Almeera. Nama itu sekali lagi menyentakkan Erik. Terbayang senyuman gadis itu, tawa dan candanya. Rasanya sangat sakit. Sakit sekali. Bahkan lebih sakit daripada saat Erik harus melakukan kemoterapi. Kemoterapi? Benar. Tidak ada gunanya dia bersedih sekarang, mati pun, semuanya mungkin sudah di takdirkan seperti ini. Erik berjalan menuju nakas di samping tempat tidurnya, meraih sebuah kamera, dan sebuah USB. Jika memang semuanya harus berakhir, maka setidaknya, ini harus menjadi akhir yang indah untuk semua orang.

"Kau baik-baik saja?" Tanya Hoya lagi, tapi masih tak ada balasan dari Erik. Kamarnya sekarang sudah seperti ruangan bekas perang. Seperti perang dunia ke tiga baru saja berlangsung di tempat ini beberapa menit yang lalu.

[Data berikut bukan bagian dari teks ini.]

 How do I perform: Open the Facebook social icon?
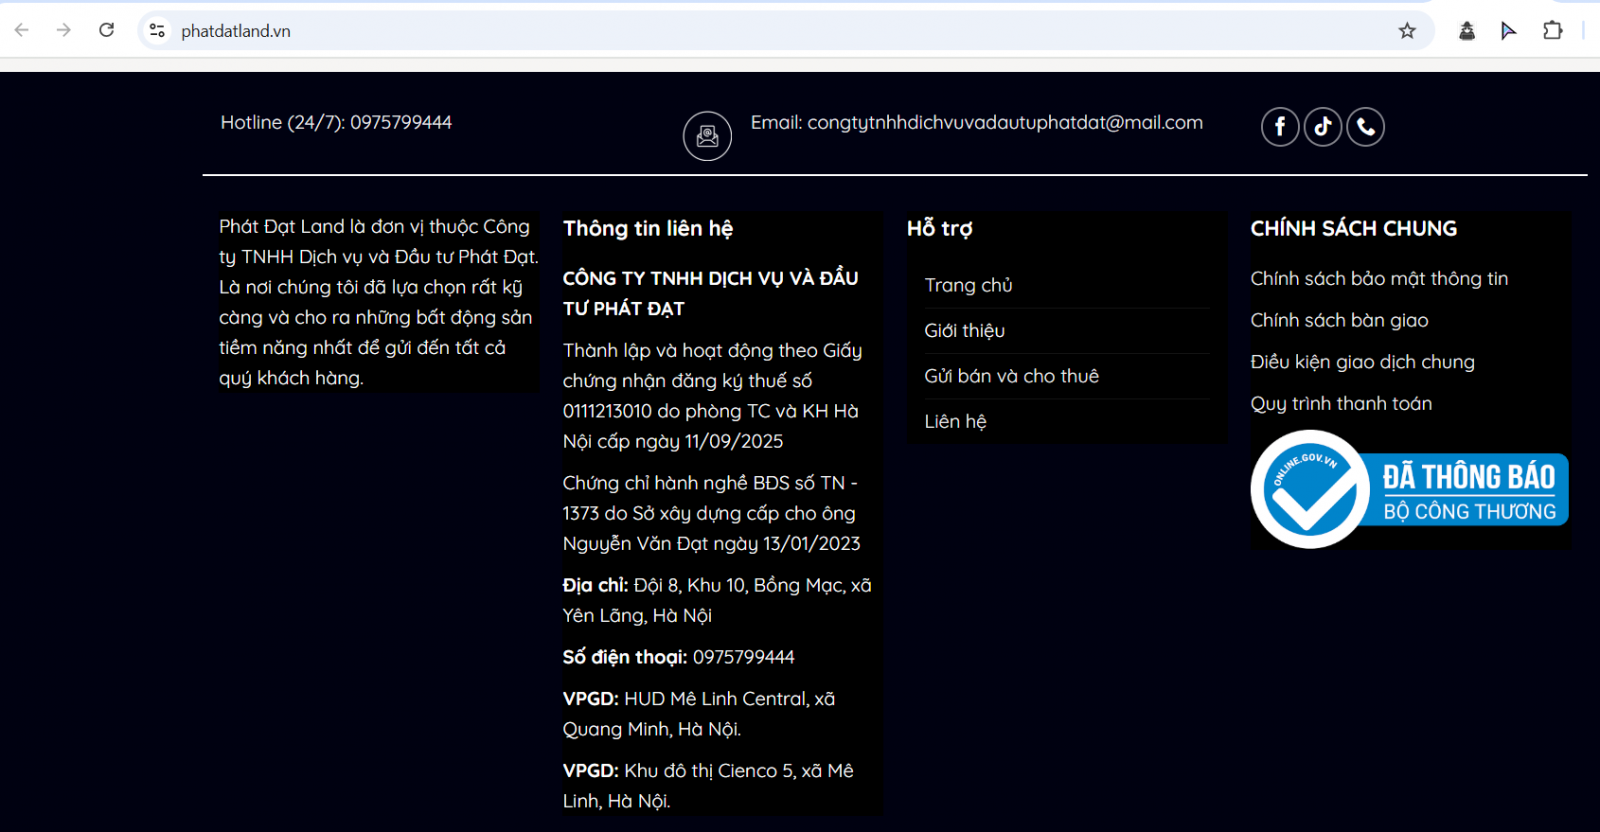(1280, 127)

Erik menyender di dinding, membentur-benturkan kepalanya disana, awalnya, pelan menjadi semakin keras dan keras, membuat kepalanya mengeluarkan darah dan dia tak sadarkan diri.

Fade

Aku selalu berharap penderitaan dan kesendirian yang kualami selama ini, pada akhirnya akan berujung pada kebahagiaan abadi yang tiada tara, tapi jika akhirnya hanyalah rasa sakit ini, apa aku tetap harus bersyukur telah di lahirkan ke dunia ini?

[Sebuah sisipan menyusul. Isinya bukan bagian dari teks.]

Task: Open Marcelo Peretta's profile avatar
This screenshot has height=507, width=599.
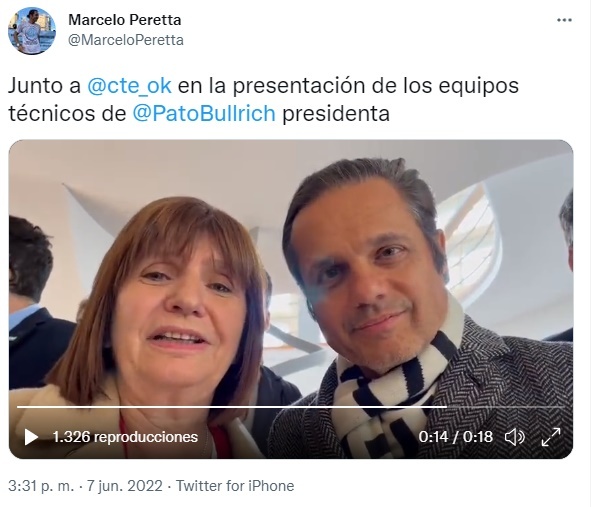Action: click(32, 31)
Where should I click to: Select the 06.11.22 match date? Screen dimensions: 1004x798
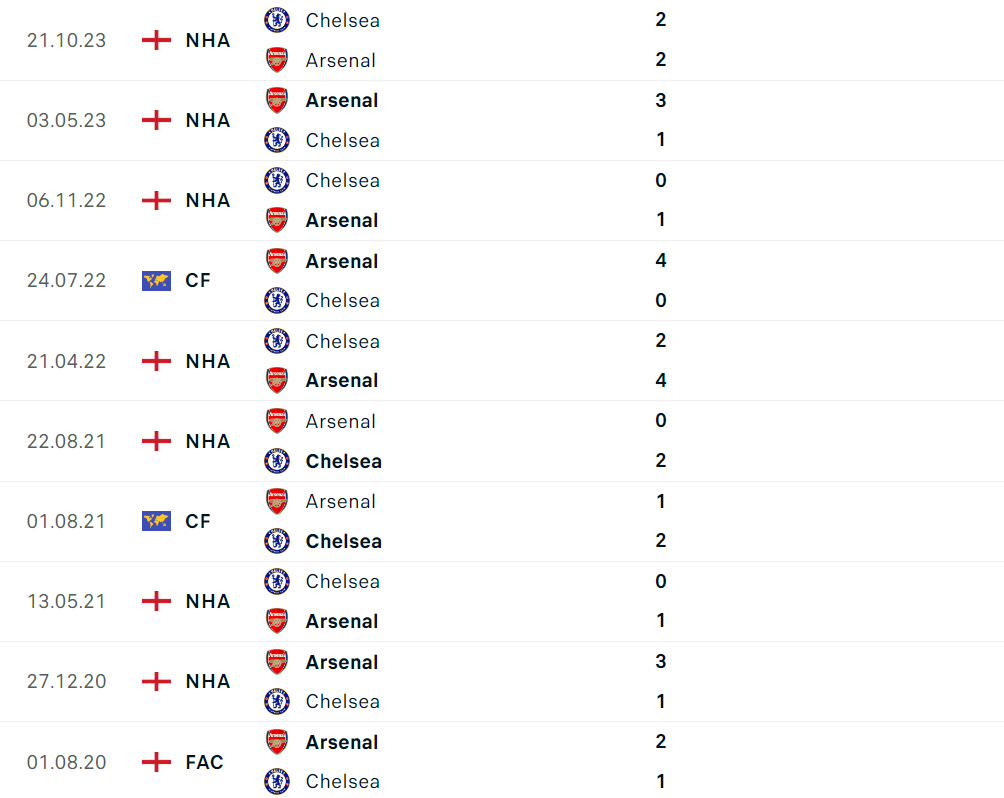[x=66, y=200]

"Kita benar-benar tidak punya waktu lagi Erik, anda harus segera menemukan keluarga anda. Saya tidak yakin jika obat-obatan bisa membantu anda bertahan lebih lama" ucap Dokter Budi kepada Erik. Sementara Erik hanya terdiam, menatap langit-langit kamar, atau mungkin dia sudah tidak berada di ruang perawatannya itu lagi, mungkin jiwanya sudah terbang, berkelana, entah mencari apa.

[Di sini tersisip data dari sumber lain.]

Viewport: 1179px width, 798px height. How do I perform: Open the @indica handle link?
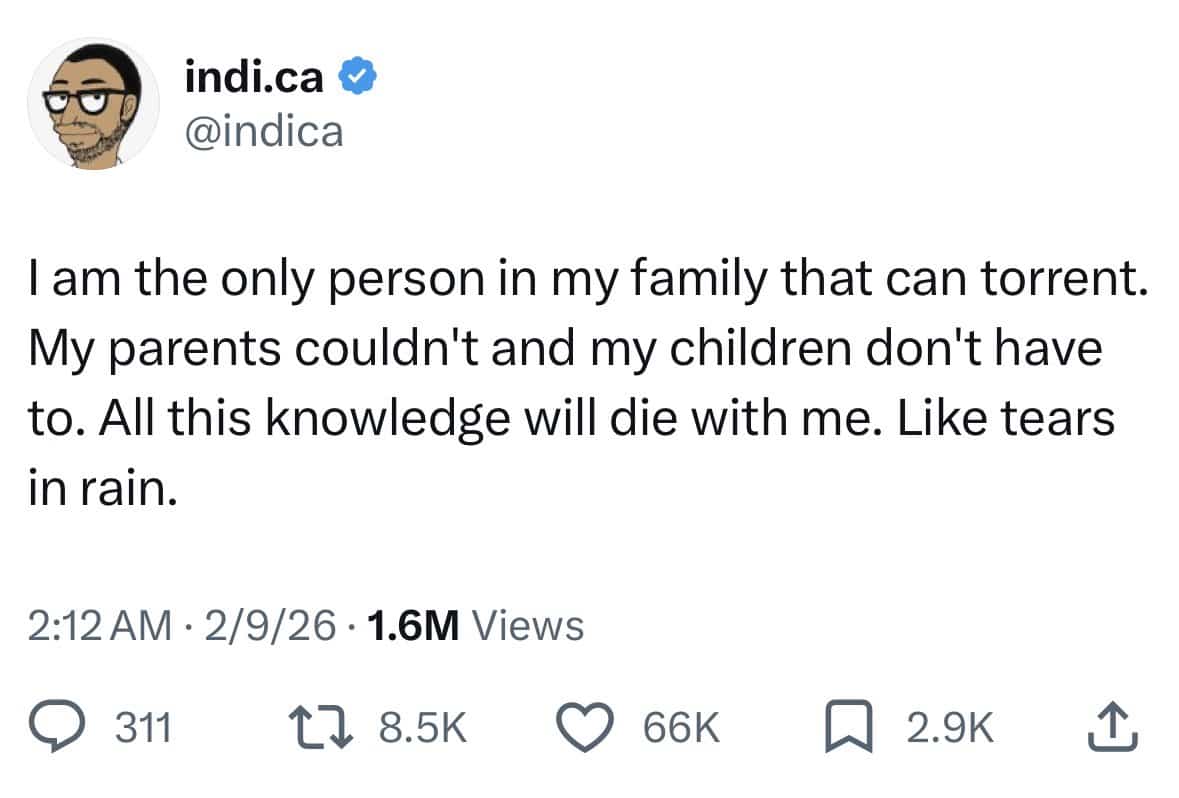264,132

"Tapi, dia tidak punya seorang keluarga pun yang tersisa dokter" ucap Hoya, mengambil alih pembicaraan dengan Dokter Budi karena Erik tak kunjung memberi respon dari pernyataan yang di ucapakan oleh dokternya itu. Entah karena terlalu menyakitkan untuk di jawab, atau karena Erik belum bisa mencerna apapun didalam pikirannya saat ini.

"Bagaimana pun, saya akan mencari solusi lain, jika saya sudah menemukannya, saya akan memberitahu anda" ucap Dokter Budi, kemudian membungkuk sedikit dan pergi meninggalkan Hoya dan Erik yang masih seperti patung.

"Berhentilah seperti ini kau membuatku khawatir" Hoya mendekat kearah Erik, memperbaiki selimutnya, dan menatap pria di depannya itu. Hoya begitu dalam menatap kepada Erik, hingga terbayang apa yang selama ini sudah dilalui oleh pria itu untuk sampai di tempatnya sekarang berada. Hoya tahu betul, Erik harus tertatih, terseok-seok bahkan terkadang harus merangkak, untuk bisa sampai di kehidupan yang layak seperti ini. Hoya tahu betul, karena dia, seperti Erik, tumbuh besar di panti asuhan yang sama, selama ini Erik sudah dianggapnya kakak sediri, mengingat mereka hanya punya satu sama lain, dan hanya bisa menjaga satu sama lain. Sebelumnya, hidup Erik hanya sedatar itu, hanya berisi berjuang dan berjuang untuk hidup yang lebih baik. Hanya ada dunia hitam dan putih. Dimana sisi putih saat Erik berusaha bangkit dari kegagalan, dan sisi hitam saat lagi-lagi Erik gagal dan harus memulai dari awal, sampai akhirnya Almeera hadir dalam hidup Erik, dunia Erik yang hitam putih menjadi berwarna-warni berkat Almeera, warna hitam putih itu tergantikan dengan berbagai macam warna yang lebih ceria, dan meskipun sebelumnya Erik sudah punya tujuan hidup yang jelas, semuanya menjadi mungkin berkat kehadiran Almeera. Jadi, Hoya merasa wajar saja jika Erik sekarang ini merasa sangat terpukul, mungkin rasanya seperti lebih baik mati, dan Hoya mengerti itu semua.

Cukup lama Hoya harus bertahan duduk di sisi tempat tidur Erik sampai akhirnya pria itu terbangun.

"Apa kau merasa baikan?" Tanya Hoya, Erik mengangguk, meski matanya sayu dan nafasnya putus-putus, Erik selalu tidak ingin siapapun merasa cemas akan dirinya. Kemudian Erik menarik sesuatu dari dalam laci di samping tempat tidurnya dan memberikannya pada Hoya. Sebuah kotak berwarna merah muda yang wangi, dan bertuliskan 'untuk Almeera' seketika jantung Hoya berdegup kencang, apa Erik merasa hidupnya tak akan lama lagi jadi dia meninggalkan hadiah perpisahan untuk Almeera? Diam sesaat diantara mereka.

"Apa kau ingin aku memberikan ini pada Almeera?" Tanya Hoya memberanikan diri, lama, yang terdengar hanya tetesan-tetesan cairan dari selang infus yang di pasang di tangan Erik, dan akhirnya pria itu mengangguk. Hoya terduduk lemas, berharap semoga ini bukan menjadi pesan perpisahan Erik kepada Almeera.